Collection entries:
———

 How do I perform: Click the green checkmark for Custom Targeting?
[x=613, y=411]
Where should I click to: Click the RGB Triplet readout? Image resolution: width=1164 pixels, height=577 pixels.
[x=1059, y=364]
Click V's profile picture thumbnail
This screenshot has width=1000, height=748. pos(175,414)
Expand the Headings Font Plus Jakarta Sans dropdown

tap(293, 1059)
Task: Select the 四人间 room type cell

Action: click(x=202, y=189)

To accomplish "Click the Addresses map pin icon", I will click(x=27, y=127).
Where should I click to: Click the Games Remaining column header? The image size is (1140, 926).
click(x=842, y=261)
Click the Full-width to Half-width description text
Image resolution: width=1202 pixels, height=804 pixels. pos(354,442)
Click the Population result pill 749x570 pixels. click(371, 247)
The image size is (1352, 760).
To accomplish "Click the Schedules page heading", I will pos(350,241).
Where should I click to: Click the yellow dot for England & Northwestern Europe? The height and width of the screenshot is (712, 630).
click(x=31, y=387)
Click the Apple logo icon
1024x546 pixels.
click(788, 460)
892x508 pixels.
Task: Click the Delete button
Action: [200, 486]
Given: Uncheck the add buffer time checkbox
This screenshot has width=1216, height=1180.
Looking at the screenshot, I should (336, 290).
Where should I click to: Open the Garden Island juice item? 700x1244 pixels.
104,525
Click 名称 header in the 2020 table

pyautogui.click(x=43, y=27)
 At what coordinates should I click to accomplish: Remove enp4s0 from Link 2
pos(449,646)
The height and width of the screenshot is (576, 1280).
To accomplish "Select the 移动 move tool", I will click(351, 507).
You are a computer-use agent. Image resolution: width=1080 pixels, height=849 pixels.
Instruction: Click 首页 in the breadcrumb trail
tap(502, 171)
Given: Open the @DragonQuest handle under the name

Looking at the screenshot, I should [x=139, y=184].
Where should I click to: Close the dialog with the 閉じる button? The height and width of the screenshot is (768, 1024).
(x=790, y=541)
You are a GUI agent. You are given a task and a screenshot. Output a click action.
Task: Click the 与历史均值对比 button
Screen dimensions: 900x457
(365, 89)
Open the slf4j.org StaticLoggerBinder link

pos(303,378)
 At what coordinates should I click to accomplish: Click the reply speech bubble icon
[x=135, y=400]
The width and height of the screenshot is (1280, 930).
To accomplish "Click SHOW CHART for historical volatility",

———

For this exercise, the records above must be returned exactly.

 How do I perform: Click the green checkmark for Custom Targeting?
[x=613, y=411]
Where should I click to: Click the RGB Triplet readout? Image resolution: width=1164 pixels, height=577 pixels.
[x=1059, y=364]
Click V's profile picture thumbnail
This screenshot has width=1000, height=748. pos(175,414)
Expand the Headings Font Plus Jakarta Sans dropdown

tap(293, 1059)
Task: Select the 四人间 room type cell

Action: click(x=202, y=189)

To accomplish "Click the Addresses map pin icon", I will click(x=27, y=127).
Where should I click to: Click the Games Remaining column header? The image size is (1140, 926).
click(x=842, y=261)
Click the Full-width to Half-width description text
Image resolution: width=1202 pixels, height=804 pixels. pos(354,442)
Click the Population result pill 749x570 pixels. click(371, 247)
The image size is (1352, 760).
To accomplish "Click the Schedules page heading", I will pos(350,241).
Where should I click to: Click the yellow dot for England & Northwestern Europe? The height and width of the screenshot is (712, 630).
click(x=31, y=387)
Click the Apple logo icon
1024x546 pixels.
click(788, 460)
892x508 pixels.
Task: Click the Delete button
Action: [200, 486]
Given: Uncheck the add buffer time checkbox
This screenshot has width=1216, height=1180.
Looking at the screenshot, I should (336, 290).
Where should I click to: Open the Garden Island juice item? 700x1244 pixels.
104,525
Click 名称 header in the 2020 table

pyautogui.click(x=43, y=27)
 At what coordinates should I click to accomplish: Remove enp4s0 from Link 2
pos(449,646)
The height and width of the screenshot is (576, 1280).
To accomplish "Select the 移动 move tool", I will click(351, 507).
You are a computer-use agent. Image resolution: width=1080 pixels, height=849 pixels.
Instruction: Click 首页 in the breadcrumb trail
tap(502, 171)
Given: Open the @DragonQuest handle under the name

Looking at the screenshot, I should [x=139, y=184].
Where should I click to: Close the dialog with the 閉じる button? The height and width of the screenshot is (768, 1024).
(x=790, y=541)
You are a GUI agent. You are given a task and a screenshot. Output a click action.
Task: Click the 与历史均值对比 button
Screen dimensions: 900x457
(365, 89)
Open the slf4j.org StaticLoggerBinder link

pos(303,378)
 At what coordinates should I click to accomplish: Click the reply speech bubble icon
[x=135, y=400]
The width and height of the screenshot is (1280, 930).
To accomplish "Click SHOW CHART for historical volatility",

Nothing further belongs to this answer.